:: Stored records ::
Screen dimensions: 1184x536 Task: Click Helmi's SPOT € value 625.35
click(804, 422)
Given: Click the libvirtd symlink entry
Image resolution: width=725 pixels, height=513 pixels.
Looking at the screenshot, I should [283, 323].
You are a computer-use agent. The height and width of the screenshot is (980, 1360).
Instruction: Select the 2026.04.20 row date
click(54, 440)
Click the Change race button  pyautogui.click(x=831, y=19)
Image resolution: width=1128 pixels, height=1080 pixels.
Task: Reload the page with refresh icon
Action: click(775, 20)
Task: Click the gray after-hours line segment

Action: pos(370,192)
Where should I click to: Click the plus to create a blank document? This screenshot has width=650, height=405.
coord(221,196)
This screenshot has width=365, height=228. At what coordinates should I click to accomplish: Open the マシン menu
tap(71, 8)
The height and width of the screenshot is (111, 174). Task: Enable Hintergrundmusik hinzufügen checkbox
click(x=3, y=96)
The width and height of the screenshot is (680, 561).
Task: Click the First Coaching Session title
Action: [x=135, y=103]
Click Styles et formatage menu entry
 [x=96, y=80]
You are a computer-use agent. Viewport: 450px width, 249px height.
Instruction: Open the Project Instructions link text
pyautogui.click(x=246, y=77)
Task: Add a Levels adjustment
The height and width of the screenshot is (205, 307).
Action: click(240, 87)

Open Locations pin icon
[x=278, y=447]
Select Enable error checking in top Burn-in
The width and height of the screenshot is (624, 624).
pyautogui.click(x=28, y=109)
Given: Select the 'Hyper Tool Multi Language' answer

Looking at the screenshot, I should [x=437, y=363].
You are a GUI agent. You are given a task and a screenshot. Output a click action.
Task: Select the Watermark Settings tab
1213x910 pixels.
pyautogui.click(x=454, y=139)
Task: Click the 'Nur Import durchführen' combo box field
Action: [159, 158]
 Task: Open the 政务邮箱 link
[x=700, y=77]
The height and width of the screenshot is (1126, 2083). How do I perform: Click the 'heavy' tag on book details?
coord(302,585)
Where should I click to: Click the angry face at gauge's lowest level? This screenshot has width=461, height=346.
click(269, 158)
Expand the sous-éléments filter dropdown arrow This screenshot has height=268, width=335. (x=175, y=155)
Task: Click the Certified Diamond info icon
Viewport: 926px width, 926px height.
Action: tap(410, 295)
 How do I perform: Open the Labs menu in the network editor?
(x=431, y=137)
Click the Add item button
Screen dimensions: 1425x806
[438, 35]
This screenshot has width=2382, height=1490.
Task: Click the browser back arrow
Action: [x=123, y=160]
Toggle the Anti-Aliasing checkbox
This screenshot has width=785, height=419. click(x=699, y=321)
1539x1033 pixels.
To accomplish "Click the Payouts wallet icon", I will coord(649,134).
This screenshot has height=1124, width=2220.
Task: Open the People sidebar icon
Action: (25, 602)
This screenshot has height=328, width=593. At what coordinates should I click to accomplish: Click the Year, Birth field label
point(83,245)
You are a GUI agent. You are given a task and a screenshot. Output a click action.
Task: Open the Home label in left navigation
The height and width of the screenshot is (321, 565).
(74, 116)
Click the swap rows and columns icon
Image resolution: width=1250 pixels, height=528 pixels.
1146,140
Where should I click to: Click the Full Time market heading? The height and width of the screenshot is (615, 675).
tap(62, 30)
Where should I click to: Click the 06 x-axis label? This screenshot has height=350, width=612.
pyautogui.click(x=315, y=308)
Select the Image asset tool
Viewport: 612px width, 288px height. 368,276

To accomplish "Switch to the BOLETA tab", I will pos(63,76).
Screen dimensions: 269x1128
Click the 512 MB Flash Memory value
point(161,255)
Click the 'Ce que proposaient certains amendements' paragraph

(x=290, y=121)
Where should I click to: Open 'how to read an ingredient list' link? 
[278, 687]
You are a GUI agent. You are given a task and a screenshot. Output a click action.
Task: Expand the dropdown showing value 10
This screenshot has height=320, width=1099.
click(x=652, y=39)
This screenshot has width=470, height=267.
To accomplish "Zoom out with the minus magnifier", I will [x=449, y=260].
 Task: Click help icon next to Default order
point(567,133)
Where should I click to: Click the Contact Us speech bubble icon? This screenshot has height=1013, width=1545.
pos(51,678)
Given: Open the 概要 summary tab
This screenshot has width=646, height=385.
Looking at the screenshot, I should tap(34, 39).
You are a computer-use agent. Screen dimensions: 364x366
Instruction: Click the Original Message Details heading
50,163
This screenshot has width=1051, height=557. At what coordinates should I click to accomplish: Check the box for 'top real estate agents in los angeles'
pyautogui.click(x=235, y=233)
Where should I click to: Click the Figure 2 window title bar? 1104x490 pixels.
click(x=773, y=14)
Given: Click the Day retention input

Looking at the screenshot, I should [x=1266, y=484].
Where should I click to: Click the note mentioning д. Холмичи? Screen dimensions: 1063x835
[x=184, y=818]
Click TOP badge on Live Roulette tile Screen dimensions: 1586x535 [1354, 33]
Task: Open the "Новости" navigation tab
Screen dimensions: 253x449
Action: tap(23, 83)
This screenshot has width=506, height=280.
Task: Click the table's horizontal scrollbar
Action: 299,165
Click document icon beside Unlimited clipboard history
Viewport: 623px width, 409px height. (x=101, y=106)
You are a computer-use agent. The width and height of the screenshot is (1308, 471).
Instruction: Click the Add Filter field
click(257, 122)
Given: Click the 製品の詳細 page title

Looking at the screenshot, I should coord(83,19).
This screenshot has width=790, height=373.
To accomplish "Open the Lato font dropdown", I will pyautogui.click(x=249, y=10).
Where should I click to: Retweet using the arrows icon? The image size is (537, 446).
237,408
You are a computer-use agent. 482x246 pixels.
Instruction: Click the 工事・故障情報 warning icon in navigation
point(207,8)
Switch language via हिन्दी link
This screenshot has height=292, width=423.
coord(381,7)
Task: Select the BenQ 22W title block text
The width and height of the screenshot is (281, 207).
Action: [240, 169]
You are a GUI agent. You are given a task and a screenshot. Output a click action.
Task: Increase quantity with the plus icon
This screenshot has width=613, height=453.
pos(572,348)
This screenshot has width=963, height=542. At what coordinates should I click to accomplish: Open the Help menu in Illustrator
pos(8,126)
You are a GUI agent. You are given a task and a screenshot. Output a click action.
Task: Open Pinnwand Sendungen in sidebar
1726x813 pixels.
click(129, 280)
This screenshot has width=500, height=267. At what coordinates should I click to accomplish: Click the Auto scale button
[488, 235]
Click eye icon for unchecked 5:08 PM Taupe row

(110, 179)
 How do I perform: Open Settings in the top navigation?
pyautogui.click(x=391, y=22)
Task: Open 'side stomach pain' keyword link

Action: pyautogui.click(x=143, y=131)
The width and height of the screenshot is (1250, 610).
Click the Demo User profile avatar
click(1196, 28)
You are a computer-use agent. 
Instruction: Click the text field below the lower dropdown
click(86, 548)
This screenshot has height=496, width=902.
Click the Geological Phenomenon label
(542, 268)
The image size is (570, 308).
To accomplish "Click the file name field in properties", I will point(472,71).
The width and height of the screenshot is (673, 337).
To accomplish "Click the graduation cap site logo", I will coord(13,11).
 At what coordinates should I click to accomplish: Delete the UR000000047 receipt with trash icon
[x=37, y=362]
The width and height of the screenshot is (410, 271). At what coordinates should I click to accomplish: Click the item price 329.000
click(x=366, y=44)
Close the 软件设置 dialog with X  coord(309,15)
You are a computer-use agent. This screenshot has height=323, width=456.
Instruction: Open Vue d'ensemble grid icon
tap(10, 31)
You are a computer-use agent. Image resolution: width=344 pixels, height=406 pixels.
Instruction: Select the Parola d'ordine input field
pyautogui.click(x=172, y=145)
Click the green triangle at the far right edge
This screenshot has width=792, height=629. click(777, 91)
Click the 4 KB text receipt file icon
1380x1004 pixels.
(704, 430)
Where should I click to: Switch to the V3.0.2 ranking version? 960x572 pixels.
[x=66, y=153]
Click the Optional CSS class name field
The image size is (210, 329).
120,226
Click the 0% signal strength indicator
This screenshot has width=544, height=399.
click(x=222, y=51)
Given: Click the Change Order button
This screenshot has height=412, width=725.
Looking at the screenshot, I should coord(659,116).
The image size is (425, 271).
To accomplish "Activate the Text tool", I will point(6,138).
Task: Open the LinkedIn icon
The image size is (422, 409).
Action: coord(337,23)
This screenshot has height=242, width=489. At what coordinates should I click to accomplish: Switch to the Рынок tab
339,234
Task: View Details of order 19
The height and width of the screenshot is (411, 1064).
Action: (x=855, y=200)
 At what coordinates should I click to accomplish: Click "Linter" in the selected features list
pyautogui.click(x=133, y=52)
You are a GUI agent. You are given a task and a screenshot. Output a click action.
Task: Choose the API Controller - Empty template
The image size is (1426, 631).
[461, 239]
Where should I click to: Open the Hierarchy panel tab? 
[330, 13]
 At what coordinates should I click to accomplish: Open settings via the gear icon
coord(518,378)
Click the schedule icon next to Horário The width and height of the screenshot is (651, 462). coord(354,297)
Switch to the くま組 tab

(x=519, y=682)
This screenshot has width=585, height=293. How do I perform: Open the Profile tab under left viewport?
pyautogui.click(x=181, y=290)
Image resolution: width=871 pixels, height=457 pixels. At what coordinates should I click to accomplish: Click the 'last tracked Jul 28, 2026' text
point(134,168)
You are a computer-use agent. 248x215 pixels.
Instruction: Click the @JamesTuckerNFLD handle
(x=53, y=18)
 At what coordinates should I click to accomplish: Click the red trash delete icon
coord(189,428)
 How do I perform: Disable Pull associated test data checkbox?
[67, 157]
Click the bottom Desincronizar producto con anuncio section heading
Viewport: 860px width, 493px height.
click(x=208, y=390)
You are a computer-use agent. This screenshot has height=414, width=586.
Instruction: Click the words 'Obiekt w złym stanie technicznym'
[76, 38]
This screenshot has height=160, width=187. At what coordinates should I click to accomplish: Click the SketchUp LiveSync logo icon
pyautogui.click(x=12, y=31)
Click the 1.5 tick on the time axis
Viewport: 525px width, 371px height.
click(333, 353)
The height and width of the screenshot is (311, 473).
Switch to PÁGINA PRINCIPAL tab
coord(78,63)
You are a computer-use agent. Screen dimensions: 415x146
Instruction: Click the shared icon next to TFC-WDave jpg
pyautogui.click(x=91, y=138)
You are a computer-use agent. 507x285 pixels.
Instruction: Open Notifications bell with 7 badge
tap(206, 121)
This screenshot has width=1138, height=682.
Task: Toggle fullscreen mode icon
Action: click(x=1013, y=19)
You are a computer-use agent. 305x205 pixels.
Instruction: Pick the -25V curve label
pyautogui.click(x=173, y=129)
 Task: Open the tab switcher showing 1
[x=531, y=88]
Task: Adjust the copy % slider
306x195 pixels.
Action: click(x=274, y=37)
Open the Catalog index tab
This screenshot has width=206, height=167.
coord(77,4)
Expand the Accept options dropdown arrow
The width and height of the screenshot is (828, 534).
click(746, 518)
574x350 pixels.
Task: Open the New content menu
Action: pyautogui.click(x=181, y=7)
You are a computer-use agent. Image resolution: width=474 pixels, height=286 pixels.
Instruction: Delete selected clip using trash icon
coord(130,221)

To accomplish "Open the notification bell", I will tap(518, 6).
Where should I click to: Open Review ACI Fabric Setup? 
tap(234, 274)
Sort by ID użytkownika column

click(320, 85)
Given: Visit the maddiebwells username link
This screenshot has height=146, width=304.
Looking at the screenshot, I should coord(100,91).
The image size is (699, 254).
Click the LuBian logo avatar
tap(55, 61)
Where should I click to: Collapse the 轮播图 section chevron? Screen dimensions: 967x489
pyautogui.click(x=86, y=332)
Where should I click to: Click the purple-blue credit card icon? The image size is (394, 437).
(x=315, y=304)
:::
Given exercise:
Rewrite the items from the start through the line containing "Looking at the screenshot, I should [283, 323].", changing "symlink" to "shortcut" and leaving everything else as it is.

Full solution:
Screen dimensions: 1184x536 Task: Click Helmi's SPOT € value 625.35
click(804, 422)
Given: Click the libvirtd shortcut entry
Image resolution: width=725 pixels, height=513 pixels.
Looking at the screenshot, I should [283, 323].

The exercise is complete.